Where can I find THCV?

So you’re looking for the effects mentioned above, but you aren’t sure where to start your search for high-THCV strains and products. Most strains only contain trace, undetectable amounts of THCV, making it difficult to achieve the desired therapeutic effect. We can assume that more THCV-rich products will be introduced alongside its growing popularity, but in the meantime, here are some useful hints for locating this rare therapeutic gem.

  • Look for African sativas. Lab results show that THCV is most abundant in sativas, particularly landrace strains from Africa. Durban Poison is one of the more common high-THCV strains, but other options can be found in the strain list below.
  • Ask about parent genetics. Having trouble finding an African sativa? Plenty of strains have hybridized African genetics that predispose it to a higher THCV potential. Cherry Pie, for example, may express a high THCV content by way of its Durban Poison parent. Look for lineage information in Leafly’s strain pages or ask your budtenders to point out their African hybrids.
  • Request test results. Genetics alone can’t promise a high-THCV content, and cannabinoid contents can vary from harvest to harvest.
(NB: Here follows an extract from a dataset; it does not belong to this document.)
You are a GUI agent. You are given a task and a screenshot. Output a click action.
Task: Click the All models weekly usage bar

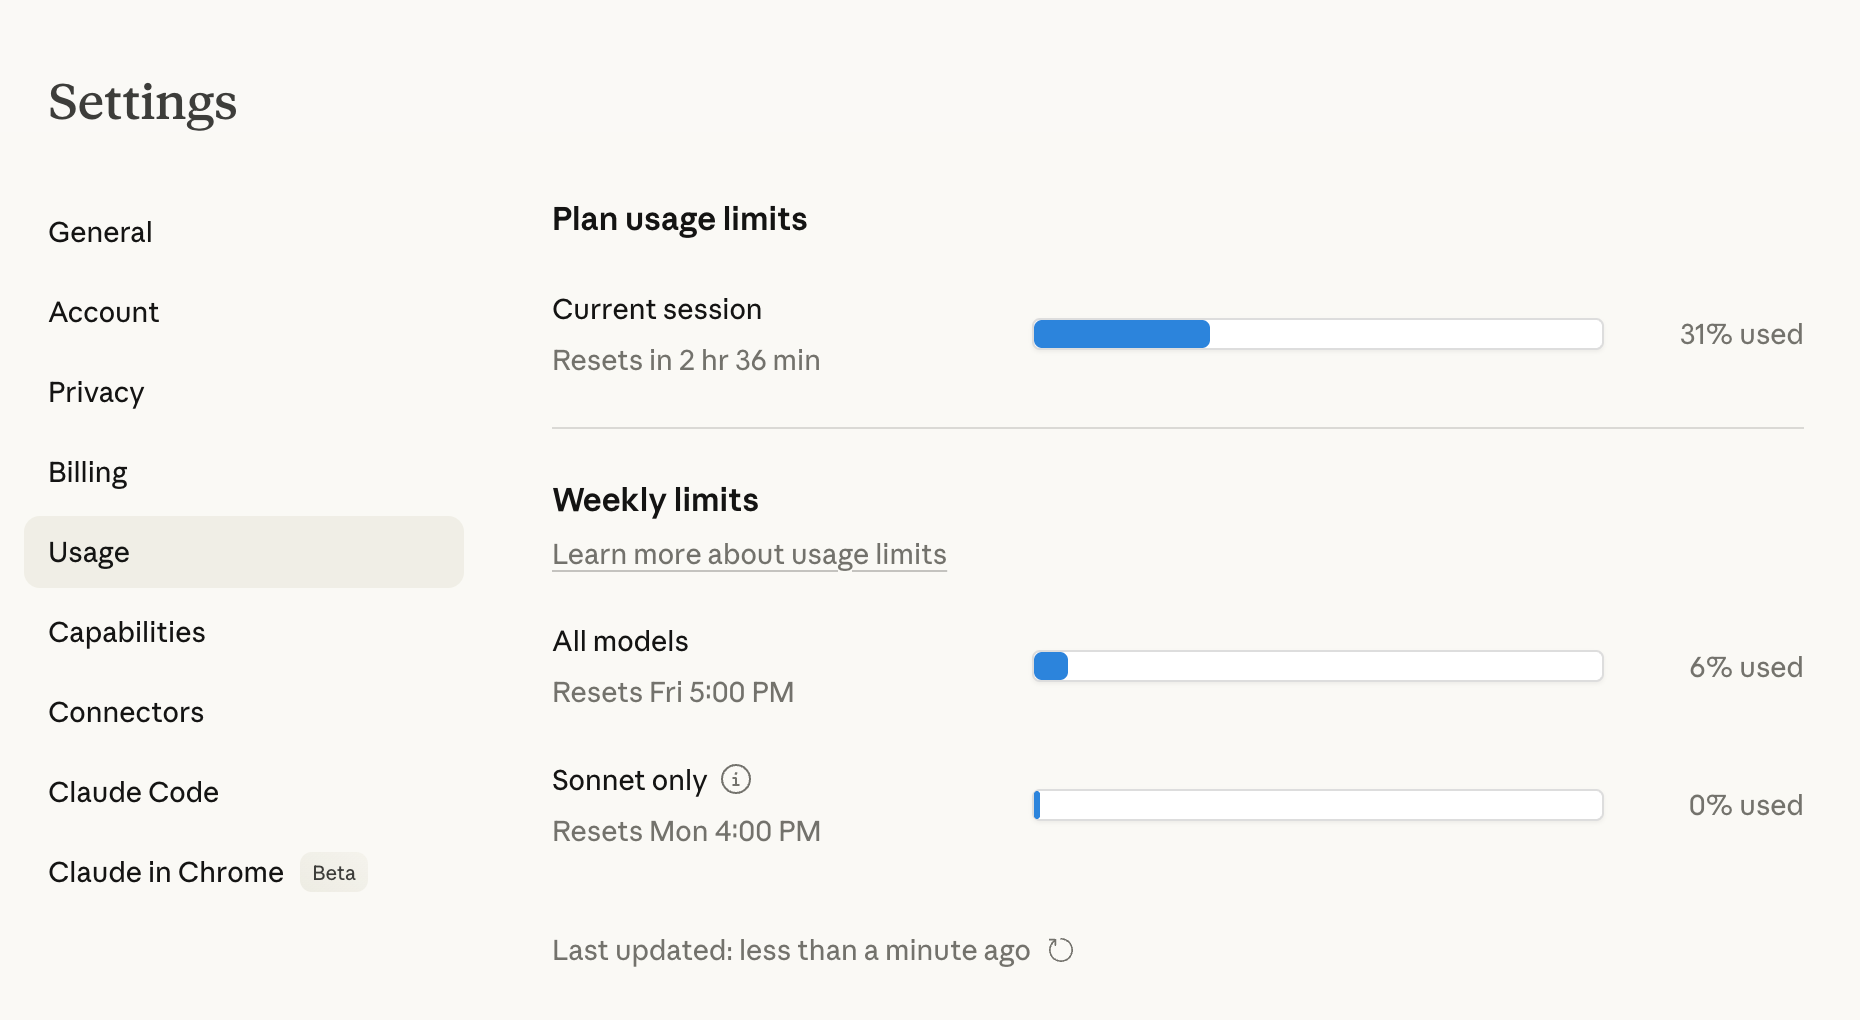pyautogui.click(x=1317, y=666)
If possible, ask your budtender for lab-tested strains to ensure that you’re indeed getting a THCV-rich product.

How THCV works

Like all other phytocannabinoids, THCV is synthesized in the cannabis trichomes, the glandular hairs found on the surface of the plant. THCV binds to both CB1 and CB2 receptors, the most studied cannabinoid receptors in the body. 

Δ9-Tetrahydrocannabivarin (THCV)

Can THCV get you high?

In many ways, THCV lives in the shadows compared to other cannabinoids. Research is only just beginning to examine the molecule’s effects and potential. THCV’s psychoactive potential is complex and largely dependent upon dosing. Given its low concentrations in cannabis cultivars, THCV is not yet available as an isolated concentrate on its own so the question is a bit of a moot point right now. Many strains high in THCV are also high in THC so the high is built in. 

Is THCV legal?

There isn’t yet much legislation specifically dictating the legal status of THCV. On the one hand, THCV is not explicitly included on the list of federally banned substances. On the other hand, substances, including flower, high in THCV may by definition be illegal at the federal level since they are, in effect, marijuana.

If you live in a weed-legal state, you’ll be able to find products containing THCV quite easily, including strains with THCV. However, if you live in a place where marijuana is illegal, THCV products will probably be much harder to find and of questionable legality. The one exception may be hemp-derived CBD oils that happen to also contain THCV.